Em plena efervescência do debate sobre a intromissão indevida do governo Bolsonaro na confecção das provas, para impor posições ideológicas de extrema-direita, os exames serão realizadas neste próximo domingo (21) e no domingo seguinte (28). Segundo funcionários, uma das intromissões é proibir que as provas do Enem se refiram ao período sanguinário da ditadura no Brasil como sendo ditadura militar

Presidente do Inep (no telão) diz para senadores que provas do Enem serão aplicadas no próximo domingo | Foto: Raquel de Sá/Senado

Mesmo com 37 pedidos de exoneração de funções comissionadas protocolados por servidores do Instituto Nacional de Estudos e Pesquisas Educacionais Anísio Teixeira (Inep), além de denúncias de intromissão política do governo Bolsonaro, que deseja aplicar nas provas do Enem uma visão estrábica do pensamento de extrema-direita do presidente, dirigente do Inep garante as provas para este domingo (21) e o próximo domingo (28). A afirmação foi feita pelo bolsonarista Danilo Dupas, atual presidente da instituição, durante audiência pública na Comissão Senado do Futuro (CSF) nesta última quarta-feira (17).

De acordo com a Agência Senado, o presidente da comissão e autor do requerimento para o debate, Izalci Lucas (PSDB-DF), assim como outros senadores, estão preocupados com a proximidade das provas do Enem 2021O exame tem quase 3,4 milhões inscritos. Izalci explicou que apresentou o requerimento para o debate na Comissão Senado do Futuro devido à urgência do assunto.

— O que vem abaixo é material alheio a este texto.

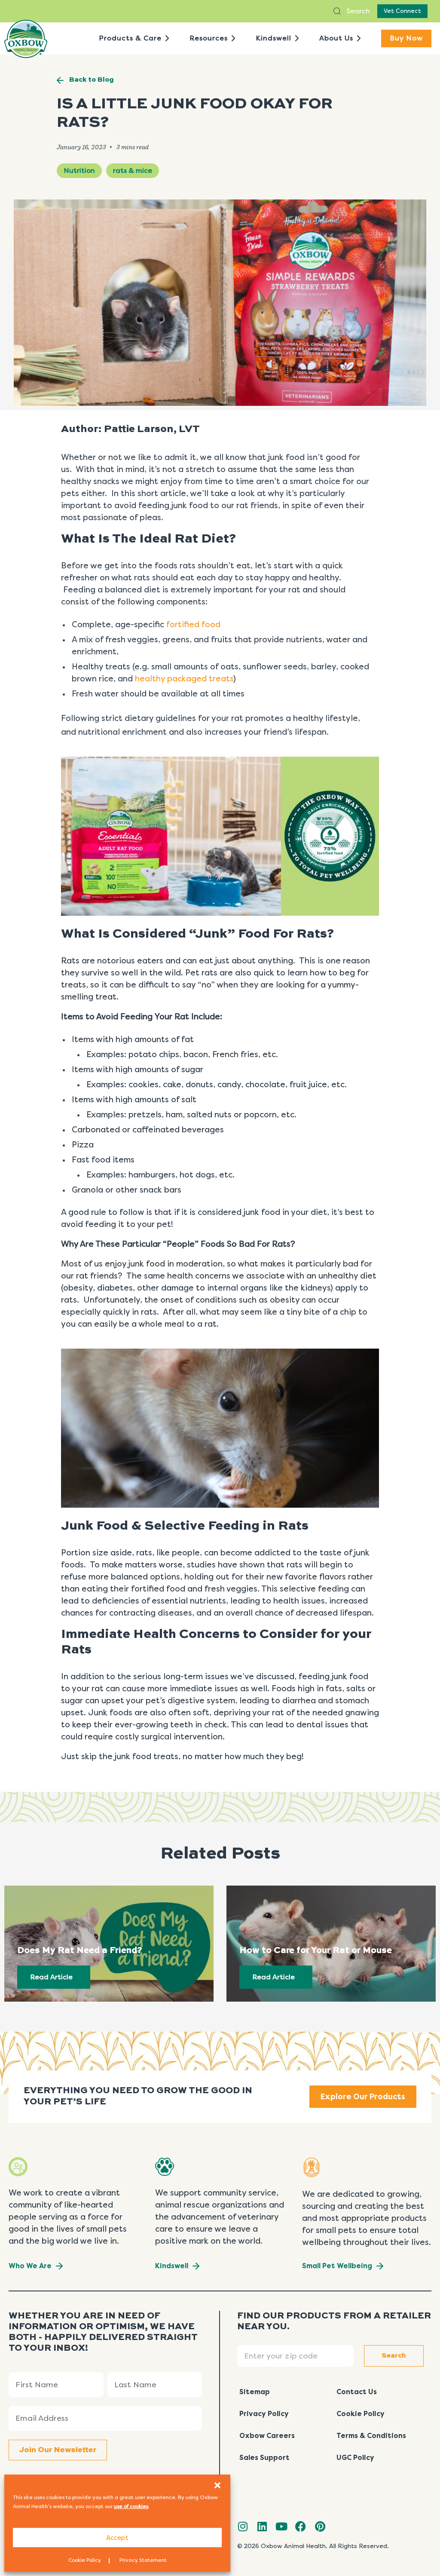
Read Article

Já a Comissão de Educação (CE) reúne-se nesta quinta-feira (18), às 9h, quando o presidente do colegiado, Marcelo Castro (MDB-PI), deve propor a criação de um grupo de trabalho para averiguar as denúncias envolvendo o Inep. O senador disse na audiência da CSF que as exonerações de 37 funcionários do órgão de uma só vez representam “uma explosão, sinal de que algo muito estranho, extraordinário e surpreendente deve estar acontecendo”. Para Castro, é fundamental dar segurança e tranquilizar os estudantes quanto à aplicação e os resultados do Enem.

“Educação é coisa séria. O Inep está no quinto presidente somente neste governo; então, algo está ocorrendo fora dos trilhos e do esperado. As denúncias desses servidores nos preocupam ainda mais porque tudo o que a gente quer e busca é que a ciência seja deslocada ao máximo de questões ideológicas. Não podemos ficar calados ou indiferentes quanto a isso”, afirmou o senador.

Vinculado ao Ministério da Educação (MEC), o Inep é responsável por outras avaliações nacionais, como o Exame Nacional para Certificação de Competências de Jovens e Adultos (Encceja), e pela aplicação de exames internacionais, como o Programa Internacional de Avaliação de Estudantes (Pisa), assim como por indicadores de qualidade da educação, como o Índice de Desenvolvimento da Educação Básica (Ideb). O Inep realiza ainda os Censos da Educação Básica e da Superior e diversos outros estudos voltados para a educação.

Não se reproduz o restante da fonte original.